Par Kheireddine B.
le directeur général de l’Agence algérienne de promotion de l’investissement (AAPI), Omar Rekkache, a révélé que 113 projets d’investissement étranger, direct ou en partenariat, ont été enregistrés auprès de l’Agence.

Lors d’une rencontre organisée lundi dernier par la Délégation de l’Union européenne (UE) en Algérie et l’AAPI sur “Le climat des affaires en Algérie” au profit des représentants des organes diplomatiques des pays de l’UE, en présence de représentants des ministères du Commerce et de la Promotion des exportations et des Affaires étrangères et de la Communauté nationale à l’étranger, M. Rekkache a précisé que depuis le début de ses activités le 1er novembre 2022, l’AAPI a enregistré un total de 113 projets étrangers, comprenant 43 investissements directs étrangers et 70 projets en partenariat avec des étrangers.
En outre, via la plateforme numérique de l’Investisseur, l’AAPI a enregistré 22 demandes de foncier économique soumises par des opérateurs économiques étrangers. Ces investissements se concentrent principalement dans des secteurs visant à réduire la dépendance aux importations, tels que la production de matières premières.

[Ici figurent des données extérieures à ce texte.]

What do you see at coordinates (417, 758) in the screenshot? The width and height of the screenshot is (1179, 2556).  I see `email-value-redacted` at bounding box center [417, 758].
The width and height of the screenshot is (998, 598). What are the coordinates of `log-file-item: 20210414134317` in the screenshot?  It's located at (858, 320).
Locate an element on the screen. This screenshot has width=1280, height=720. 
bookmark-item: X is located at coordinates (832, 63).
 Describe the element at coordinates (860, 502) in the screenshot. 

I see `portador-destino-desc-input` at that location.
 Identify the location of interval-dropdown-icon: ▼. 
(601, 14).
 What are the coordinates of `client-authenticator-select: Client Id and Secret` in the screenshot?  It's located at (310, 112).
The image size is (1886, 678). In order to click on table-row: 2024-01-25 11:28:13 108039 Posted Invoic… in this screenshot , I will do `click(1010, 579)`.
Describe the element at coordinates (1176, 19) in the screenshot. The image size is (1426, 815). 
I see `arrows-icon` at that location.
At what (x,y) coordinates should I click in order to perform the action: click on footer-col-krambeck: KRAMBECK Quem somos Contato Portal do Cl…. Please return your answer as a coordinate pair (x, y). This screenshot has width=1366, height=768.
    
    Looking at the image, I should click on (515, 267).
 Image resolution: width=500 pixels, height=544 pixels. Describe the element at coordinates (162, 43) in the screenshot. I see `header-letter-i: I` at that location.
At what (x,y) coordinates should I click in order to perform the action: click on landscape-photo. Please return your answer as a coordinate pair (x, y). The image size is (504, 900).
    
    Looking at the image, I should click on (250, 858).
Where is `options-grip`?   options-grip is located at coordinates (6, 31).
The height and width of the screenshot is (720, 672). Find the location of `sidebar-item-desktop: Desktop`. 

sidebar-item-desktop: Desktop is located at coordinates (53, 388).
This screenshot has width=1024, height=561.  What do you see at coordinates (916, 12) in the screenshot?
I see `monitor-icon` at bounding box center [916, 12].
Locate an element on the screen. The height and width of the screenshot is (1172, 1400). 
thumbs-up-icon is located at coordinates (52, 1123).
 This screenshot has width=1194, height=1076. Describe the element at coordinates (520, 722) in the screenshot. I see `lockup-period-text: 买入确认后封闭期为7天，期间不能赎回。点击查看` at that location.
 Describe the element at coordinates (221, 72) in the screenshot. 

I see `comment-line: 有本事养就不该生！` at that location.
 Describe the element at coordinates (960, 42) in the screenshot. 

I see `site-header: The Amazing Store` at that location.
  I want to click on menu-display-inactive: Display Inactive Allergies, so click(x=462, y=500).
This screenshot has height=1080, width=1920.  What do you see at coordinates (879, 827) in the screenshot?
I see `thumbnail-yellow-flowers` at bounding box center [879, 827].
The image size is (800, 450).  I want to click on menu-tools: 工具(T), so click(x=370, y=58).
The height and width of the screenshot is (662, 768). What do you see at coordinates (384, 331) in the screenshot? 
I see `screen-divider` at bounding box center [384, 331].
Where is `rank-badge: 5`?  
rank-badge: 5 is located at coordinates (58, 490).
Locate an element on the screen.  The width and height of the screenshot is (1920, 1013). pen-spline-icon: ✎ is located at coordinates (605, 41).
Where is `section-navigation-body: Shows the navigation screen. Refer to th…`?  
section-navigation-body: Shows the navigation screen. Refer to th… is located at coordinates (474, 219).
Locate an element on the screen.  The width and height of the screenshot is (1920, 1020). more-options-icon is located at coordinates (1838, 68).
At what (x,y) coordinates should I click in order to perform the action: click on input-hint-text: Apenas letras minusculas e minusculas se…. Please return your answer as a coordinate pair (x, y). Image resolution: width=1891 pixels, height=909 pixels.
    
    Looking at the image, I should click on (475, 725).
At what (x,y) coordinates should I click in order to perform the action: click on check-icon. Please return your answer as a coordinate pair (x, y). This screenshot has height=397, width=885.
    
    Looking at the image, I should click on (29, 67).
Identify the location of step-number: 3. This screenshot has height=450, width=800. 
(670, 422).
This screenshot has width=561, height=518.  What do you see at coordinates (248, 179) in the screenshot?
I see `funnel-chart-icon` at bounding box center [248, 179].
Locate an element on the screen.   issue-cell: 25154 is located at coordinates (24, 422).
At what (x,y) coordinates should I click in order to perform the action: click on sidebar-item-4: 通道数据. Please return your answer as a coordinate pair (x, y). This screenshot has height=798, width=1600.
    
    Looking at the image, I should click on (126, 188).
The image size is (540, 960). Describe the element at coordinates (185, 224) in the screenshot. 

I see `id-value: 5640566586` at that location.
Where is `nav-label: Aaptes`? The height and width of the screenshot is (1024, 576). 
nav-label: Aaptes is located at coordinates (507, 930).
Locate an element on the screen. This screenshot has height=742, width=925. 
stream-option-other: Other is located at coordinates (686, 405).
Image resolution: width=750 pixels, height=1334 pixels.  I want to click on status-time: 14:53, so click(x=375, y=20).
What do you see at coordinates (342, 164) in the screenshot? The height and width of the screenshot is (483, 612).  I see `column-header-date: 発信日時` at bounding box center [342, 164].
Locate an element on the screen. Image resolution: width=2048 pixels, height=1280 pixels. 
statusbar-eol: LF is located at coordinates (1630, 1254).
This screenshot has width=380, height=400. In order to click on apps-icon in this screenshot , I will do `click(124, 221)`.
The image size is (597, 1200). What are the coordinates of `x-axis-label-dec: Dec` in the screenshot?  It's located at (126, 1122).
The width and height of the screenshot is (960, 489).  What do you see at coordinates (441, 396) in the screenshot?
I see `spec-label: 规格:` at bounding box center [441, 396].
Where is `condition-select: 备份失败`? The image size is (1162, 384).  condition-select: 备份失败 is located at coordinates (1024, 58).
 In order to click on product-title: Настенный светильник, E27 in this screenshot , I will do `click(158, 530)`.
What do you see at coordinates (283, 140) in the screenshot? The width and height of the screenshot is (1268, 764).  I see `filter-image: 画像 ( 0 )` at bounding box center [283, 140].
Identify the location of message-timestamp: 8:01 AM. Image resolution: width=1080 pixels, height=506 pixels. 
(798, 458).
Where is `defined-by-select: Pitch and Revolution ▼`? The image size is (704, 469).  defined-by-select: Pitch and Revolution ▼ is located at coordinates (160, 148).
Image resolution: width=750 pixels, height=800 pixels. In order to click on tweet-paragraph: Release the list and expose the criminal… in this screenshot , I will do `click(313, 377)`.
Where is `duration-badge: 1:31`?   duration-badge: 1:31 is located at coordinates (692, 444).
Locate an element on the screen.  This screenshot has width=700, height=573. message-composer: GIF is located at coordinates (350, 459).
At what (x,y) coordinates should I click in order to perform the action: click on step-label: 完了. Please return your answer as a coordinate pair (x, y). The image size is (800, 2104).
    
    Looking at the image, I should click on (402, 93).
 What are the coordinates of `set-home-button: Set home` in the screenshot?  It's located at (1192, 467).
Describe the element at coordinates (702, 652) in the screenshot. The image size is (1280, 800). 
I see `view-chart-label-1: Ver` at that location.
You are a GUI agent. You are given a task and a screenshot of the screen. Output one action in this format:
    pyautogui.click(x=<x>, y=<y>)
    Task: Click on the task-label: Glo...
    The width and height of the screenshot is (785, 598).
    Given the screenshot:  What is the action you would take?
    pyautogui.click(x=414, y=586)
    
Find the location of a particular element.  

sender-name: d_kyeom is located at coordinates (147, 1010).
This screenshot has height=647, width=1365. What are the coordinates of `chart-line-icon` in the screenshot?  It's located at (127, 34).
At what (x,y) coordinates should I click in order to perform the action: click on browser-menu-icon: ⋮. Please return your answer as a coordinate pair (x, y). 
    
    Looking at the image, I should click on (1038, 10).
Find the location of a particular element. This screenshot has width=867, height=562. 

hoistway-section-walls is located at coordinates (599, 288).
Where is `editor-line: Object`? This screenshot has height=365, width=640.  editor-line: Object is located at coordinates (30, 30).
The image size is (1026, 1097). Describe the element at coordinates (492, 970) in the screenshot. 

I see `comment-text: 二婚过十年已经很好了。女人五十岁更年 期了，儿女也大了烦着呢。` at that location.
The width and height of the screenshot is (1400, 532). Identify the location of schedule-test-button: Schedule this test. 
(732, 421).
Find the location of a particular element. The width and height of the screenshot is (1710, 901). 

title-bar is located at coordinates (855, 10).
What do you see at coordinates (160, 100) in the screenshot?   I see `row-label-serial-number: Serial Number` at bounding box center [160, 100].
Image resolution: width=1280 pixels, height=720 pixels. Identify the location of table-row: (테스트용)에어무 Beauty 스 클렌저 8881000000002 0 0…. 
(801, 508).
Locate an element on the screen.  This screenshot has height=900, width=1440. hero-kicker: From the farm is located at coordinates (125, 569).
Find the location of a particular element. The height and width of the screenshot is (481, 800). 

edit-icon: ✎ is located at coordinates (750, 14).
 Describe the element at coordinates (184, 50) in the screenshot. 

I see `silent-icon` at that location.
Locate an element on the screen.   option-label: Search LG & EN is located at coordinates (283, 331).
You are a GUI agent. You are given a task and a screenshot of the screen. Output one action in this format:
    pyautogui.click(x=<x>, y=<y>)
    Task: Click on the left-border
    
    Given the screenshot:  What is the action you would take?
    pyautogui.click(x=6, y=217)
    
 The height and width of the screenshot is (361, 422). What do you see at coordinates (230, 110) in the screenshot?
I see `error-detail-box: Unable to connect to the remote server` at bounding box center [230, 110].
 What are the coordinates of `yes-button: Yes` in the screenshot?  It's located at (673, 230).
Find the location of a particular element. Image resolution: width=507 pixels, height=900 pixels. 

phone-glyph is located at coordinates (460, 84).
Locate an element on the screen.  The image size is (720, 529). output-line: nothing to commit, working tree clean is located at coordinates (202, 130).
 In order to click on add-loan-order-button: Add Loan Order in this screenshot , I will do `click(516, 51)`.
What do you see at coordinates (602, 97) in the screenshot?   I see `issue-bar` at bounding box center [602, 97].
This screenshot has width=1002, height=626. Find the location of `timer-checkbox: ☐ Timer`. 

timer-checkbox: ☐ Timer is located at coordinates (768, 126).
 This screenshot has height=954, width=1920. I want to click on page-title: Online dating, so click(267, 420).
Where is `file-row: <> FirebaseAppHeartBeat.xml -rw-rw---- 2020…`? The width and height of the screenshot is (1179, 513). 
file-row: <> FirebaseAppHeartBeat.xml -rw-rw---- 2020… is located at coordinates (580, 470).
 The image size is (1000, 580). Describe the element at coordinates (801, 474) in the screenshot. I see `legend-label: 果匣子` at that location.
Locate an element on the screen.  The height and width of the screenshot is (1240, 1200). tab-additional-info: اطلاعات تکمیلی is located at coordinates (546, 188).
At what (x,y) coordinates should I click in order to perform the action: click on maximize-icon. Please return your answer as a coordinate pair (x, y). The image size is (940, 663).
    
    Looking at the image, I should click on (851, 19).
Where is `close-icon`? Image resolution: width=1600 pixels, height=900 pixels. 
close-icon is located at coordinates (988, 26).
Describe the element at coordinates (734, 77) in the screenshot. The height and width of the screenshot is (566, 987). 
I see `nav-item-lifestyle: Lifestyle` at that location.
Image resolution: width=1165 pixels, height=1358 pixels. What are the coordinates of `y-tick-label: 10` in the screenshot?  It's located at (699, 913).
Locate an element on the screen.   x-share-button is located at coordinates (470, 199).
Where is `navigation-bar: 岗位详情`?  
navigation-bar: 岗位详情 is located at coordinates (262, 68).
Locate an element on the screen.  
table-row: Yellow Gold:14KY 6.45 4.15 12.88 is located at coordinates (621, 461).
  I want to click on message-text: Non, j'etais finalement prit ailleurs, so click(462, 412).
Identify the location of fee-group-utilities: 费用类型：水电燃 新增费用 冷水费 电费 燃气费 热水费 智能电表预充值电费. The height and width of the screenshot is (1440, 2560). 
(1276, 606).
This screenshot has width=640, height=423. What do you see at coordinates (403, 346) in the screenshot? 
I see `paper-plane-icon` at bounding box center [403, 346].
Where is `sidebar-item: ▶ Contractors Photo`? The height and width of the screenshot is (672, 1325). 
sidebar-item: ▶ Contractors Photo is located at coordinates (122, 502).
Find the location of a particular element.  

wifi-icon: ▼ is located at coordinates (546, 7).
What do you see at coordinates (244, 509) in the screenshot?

Le directeur général de l’AAPI a souligné que ce nombre croissant d’investissements témoigne de l’amélioration significative du climat des affaires en Algérie, attribuée aux avantages concurrentiels et aux nombreuses opportunités d’investissement disponibles, qui suscitent un intérêt croissant auprès des investisseurs étrangers.
Après avoir souligné que cette réunion entrait dans le cadre des efforts de l’AAPI pour promouvoir l’Algérie en tant que destination d’investissement, M. Rekkache a annoncé le lancement d’un programme, en collaboration avec l’UE et en coordination avec le ministère des Affaires étrangères et de la Communauté nationale à l’étranger. Ce programme vise à attirer des investissements européens en organisant, dans les prochains mois, une série de réunions et d’événements réunissant des experts, des investisseurs européens et des décideurs algériens.
De son côté, le représentant du ministère des Affaires étrangères et de la Communauté nationale à l’étranger, Arezki Yahiaoui, a insisté sur l’importance de cette rencontre pour mettre en avant les atouts et les opportunités d’investissement en Algérie. Il a encouragé les opérateurs européens à augmenter leurs investissements en Algérie. Il a noté que depuis la mise en œuvre de l’Accord d’association entre les deux parties, ces investissements n’ont pas dépassé les 13 milliards de dollars américains entre 2005 et 2022, ce qui représente seulement 5% de la valeur des échanges commerciaux entre les deux parties, qui ont atteint plus de 340 milliards de dollars au cours de cette période.
Quant au chef de mission adjoint de la Délégation de l’UE en Algérie, Simone Petroni, il a souligné que cette rencontre marquait le début d’”une nouvelle coopération entre l’UE et l’Algérie”. Il a rappelé que les deux parties travaillaient à la révision de l’accord d’association signé entre elles afin de le renforcer en tant qu’outil majeur pour consolider le partenariat bilatéral et promouvoir une coopération basée sur le principe du bénéfice mutuel.
Au cours de cette réunion, les participants ont abordé plusieurs sujets, notamment la nouvelle loi 22-18 sur l’investissement, le processus d’accompagnement des projets d’investissement, ainsi que l’analyse du nouveau cadre juridique concernant le foncier économique (loi 23-17).
De plus, les discussions ont porté sur l’évaluation du climat des affaires en Algérie et sur le rôle des zones franches dans l’attraction des investissements directs étrangers.